The problem with 50/50. Let's say, for example, that I am stuffing the envelopes, and I only have $1500 to blow. (The real limit doesn't matter; it only matters that there is some limit, as you'll see.) This means that the most you'll ever see in the envelopes are $500 and $1000.

Say I randomly choose an amount between $1 and $500 to put in Envelope A, and then double that amount and stick it in Envelope B. It turns out that you are twice as likely to open an envelope with $500 or less as you are to open one with $500-1000. The reason is that only B will ever contain one of those higher amounts (since if it was A, and you saw $600, $1200 would be in B and therefore above my means.)

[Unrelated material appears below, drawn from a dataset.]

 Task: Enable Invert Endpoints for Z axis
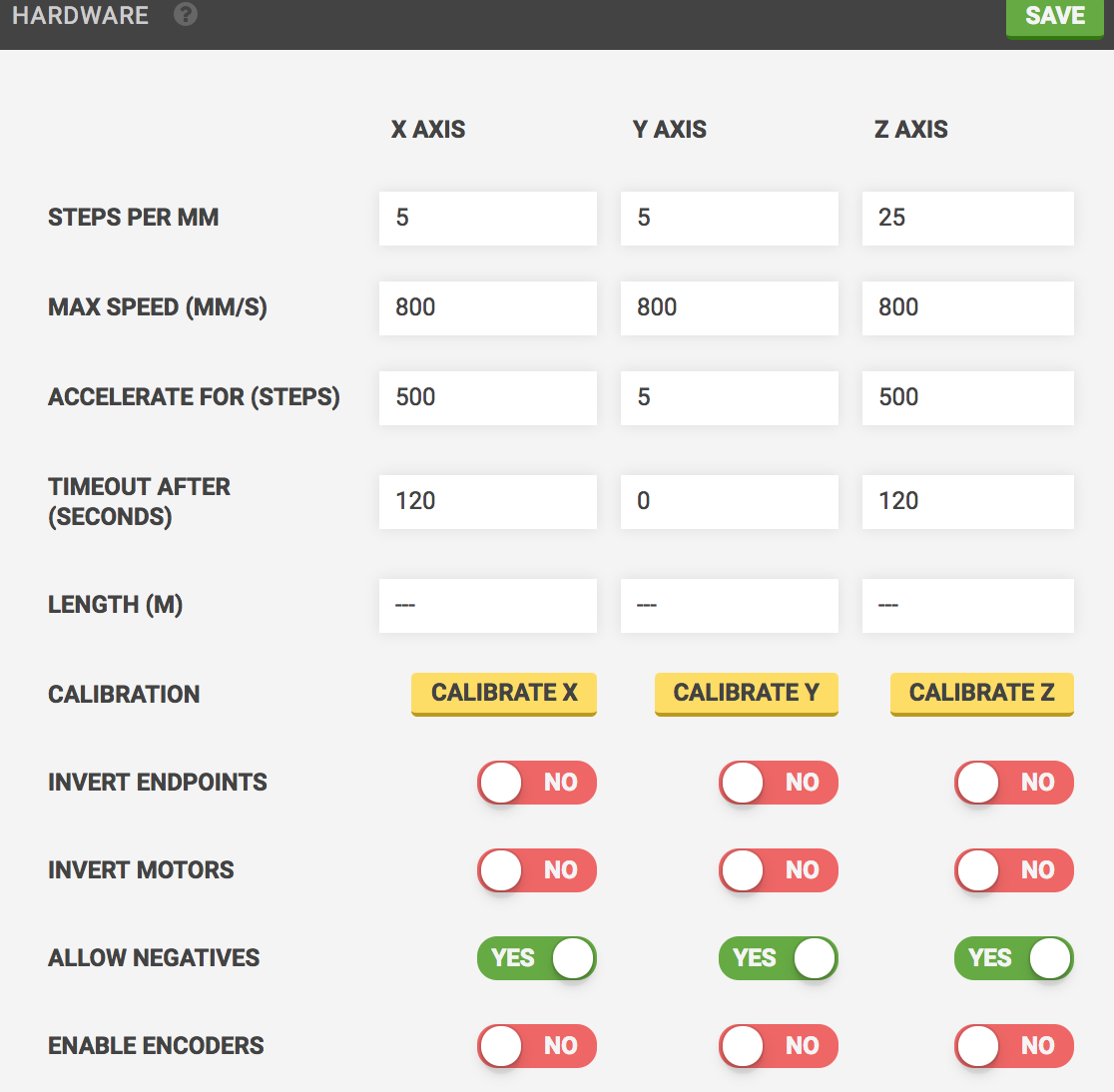point(1014,783)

However, either A or B could contain any amount below 500. If you open and see $400, it could either be A you've opened, in which case the other has $800, or it could be B, in which case the other has $200. Since in effect more envelopes (twice as many) will contain amounts in this bottom half, it follows that given a random envelope, two-thirds of the time it will be <$500.

Now that you know this, the math checks out. You pick an envelope. Call x the amount in the envelope, and L the unknown amount equating to the most you could ever find in an envelope. If you just keep the envelope, you have made x, plain and simple. What if you always switch?

Two-thirds of the time, x < L/2 , and you will gain by switching. One-third of the time, x > L/2, and you will lose by switching.

The revised situation: (2 / 3) ((2x + x/2) / 2) + (1 / 3) (x / 2) = x

...and order is restored.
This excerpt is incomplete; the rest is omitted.